Those self-driving cars are looking better than ever.
(Transport Accident Commission)
Meet Graham. He’s the hideously malformed but highly evolved virtual human designed to show us all how far off the biological mark we really are when it comes to surviving automobile wrecks.
For this eye-opening moment in your life, you can thank the combined skills of a trendsetting visual artist and a trauma surgeon-slash-car crash investigator who wanted to give a little high-profile heft to the latest campaign launched by Australia’s Transport Accident Commission.
To be sure, the same technological leaps forward that allow people to create something like Graham—and digitally peer beneath “his” skin—also tend to help us make it through a car crash with the bodies we do have.
And, increasingly, the science of surviving high-speed collisions is taking us away from mitigation (airbags, etc.) and deep into prevention—like the kind Elon Musk expects to spread throughout the world in the next big phase of Tesla’s development.

About this task:
Extend the article about Graham, the virtual human built for Australia's Transport Accident Commission campaign, starting after its final sentence.

Data provided:
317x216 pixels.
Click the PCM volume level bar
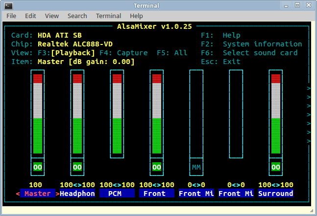(x=117, y=115)
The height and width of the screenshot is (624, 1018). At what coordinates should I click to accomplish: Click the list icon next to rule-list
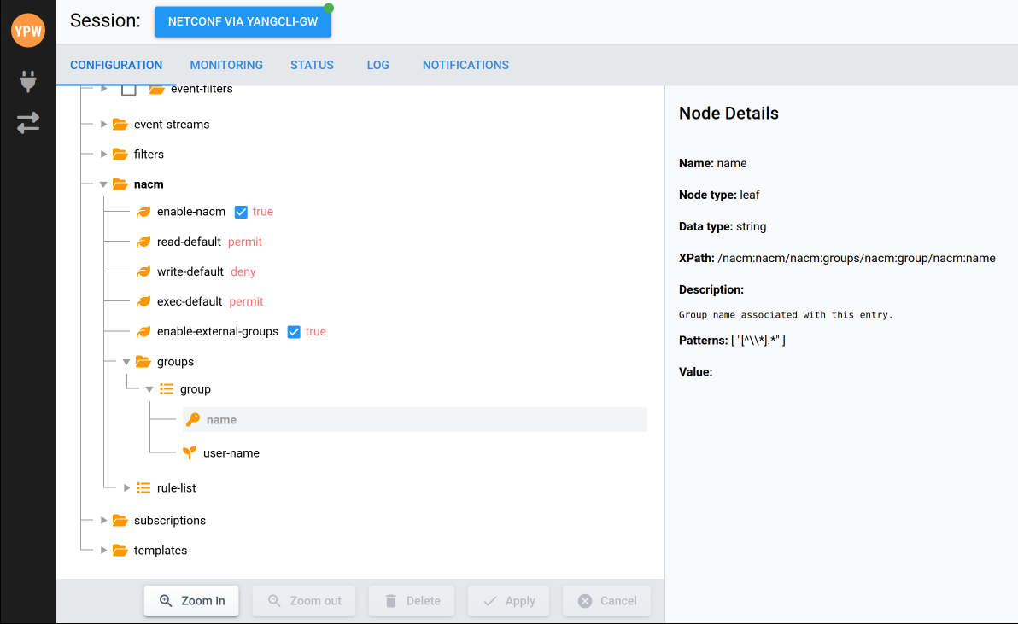(x=143, y=488)
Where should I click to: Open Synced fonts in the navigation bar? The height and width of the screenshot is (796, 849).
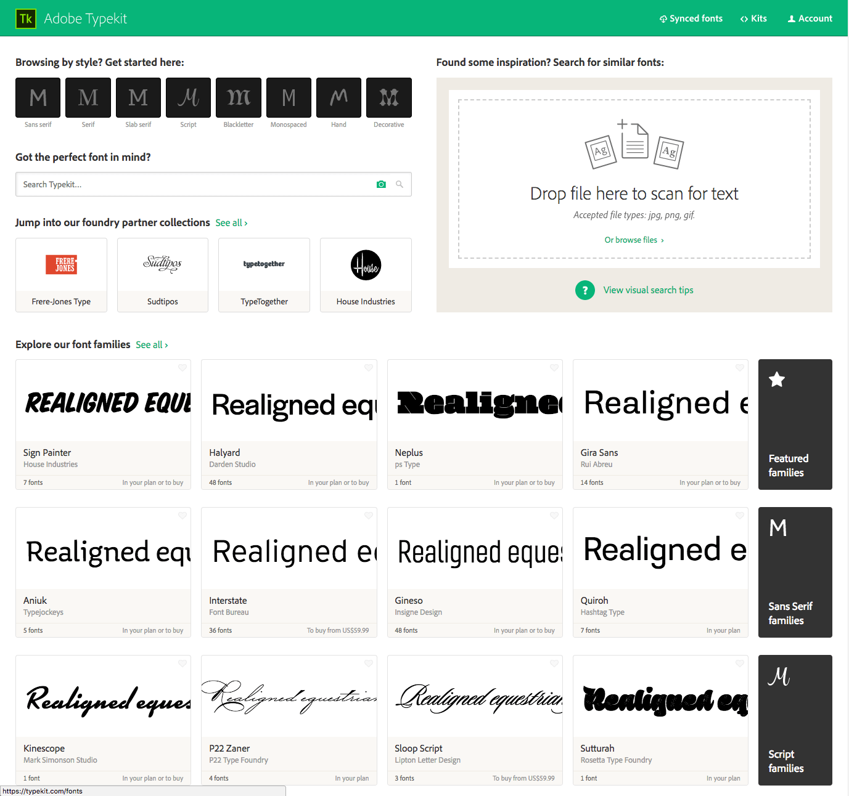click(691, 18)
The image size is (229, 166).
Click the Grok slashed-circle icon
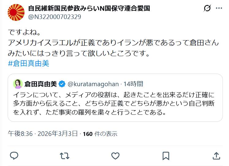point(207,9)
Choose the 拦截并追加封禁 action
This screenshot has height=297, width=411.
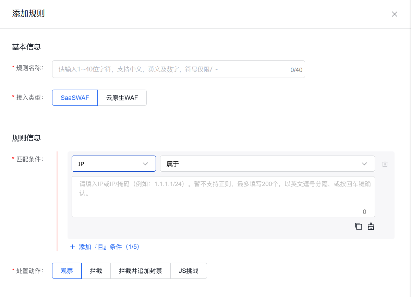141,271
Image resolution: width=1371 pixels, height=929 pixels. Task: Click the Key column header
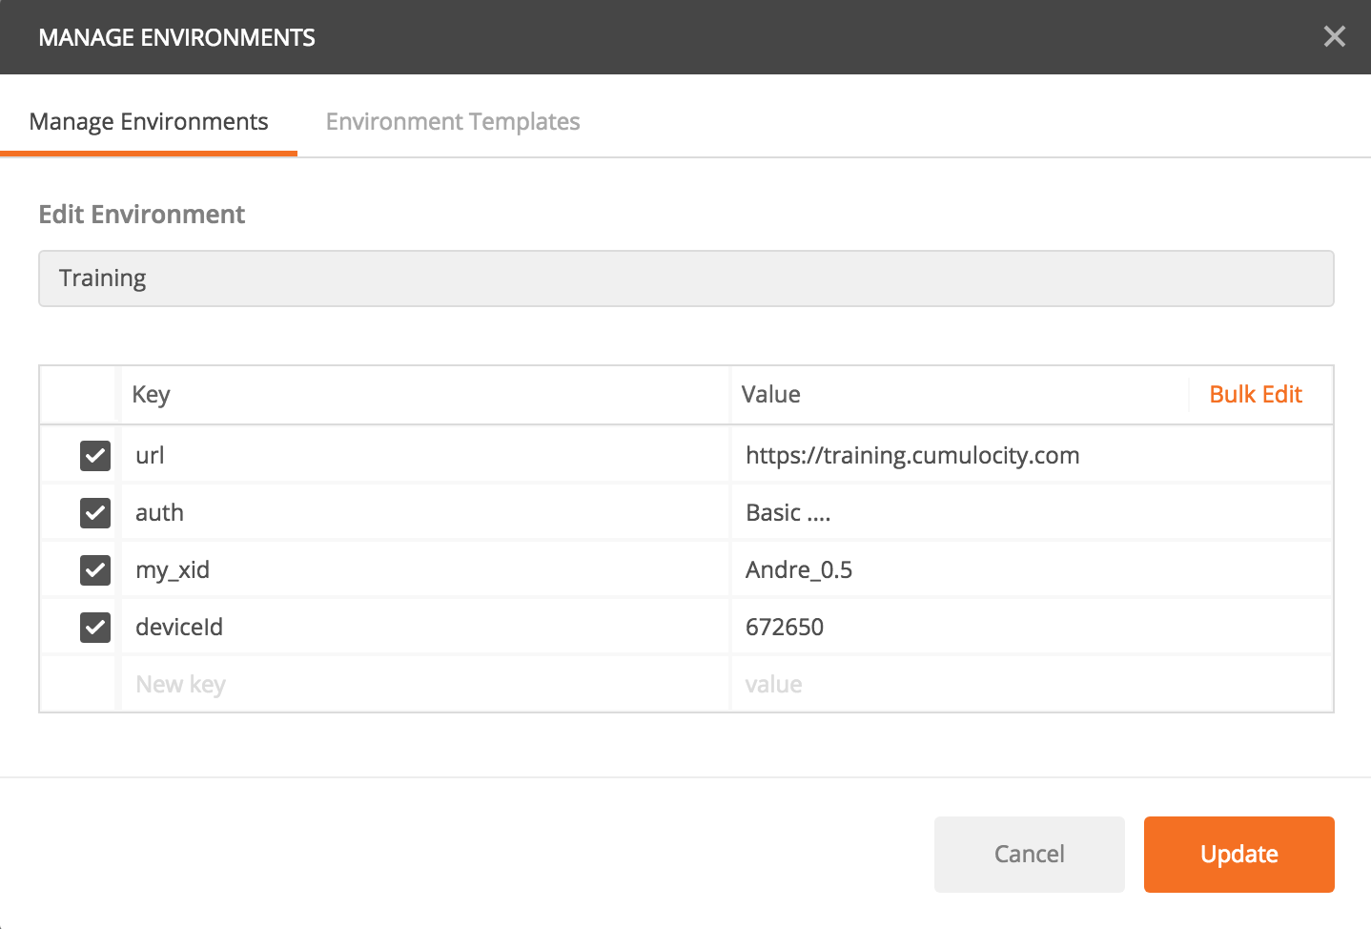[153, 394]
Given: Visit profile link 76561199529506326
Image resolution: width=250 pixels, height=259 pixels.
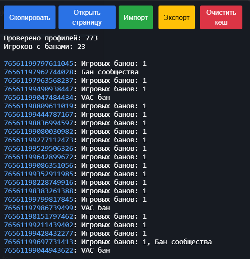Looking at the screenshot, I should (x=39, y=149).
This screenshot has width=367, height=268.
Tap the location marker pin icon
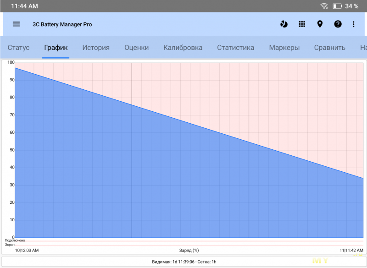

Task response:
In a big recent announcement, Musk explained why he’s given the green light to roll out Tesla’s semi-autonomous driving software, even though it’s not so advanced that even a creature shaped like Graham could sit back, relax, and enjoy the ride. “The most important reason is that, when used correctly, it is already significantly safer than a person driving by themselves and it would therefore be morally reprehensible to delay release simply for fear of bad press or some mercantile calculation of legal liability,” Musk wrote. “It would no more make sense to disable Tesla's Autopilot, as some have called for, than it would to disable autopilot in aircraft, after which our system is named.”
With any luck, after a few years of development, it’ll be our cars, not ourselves, who’ll be unrecognizable.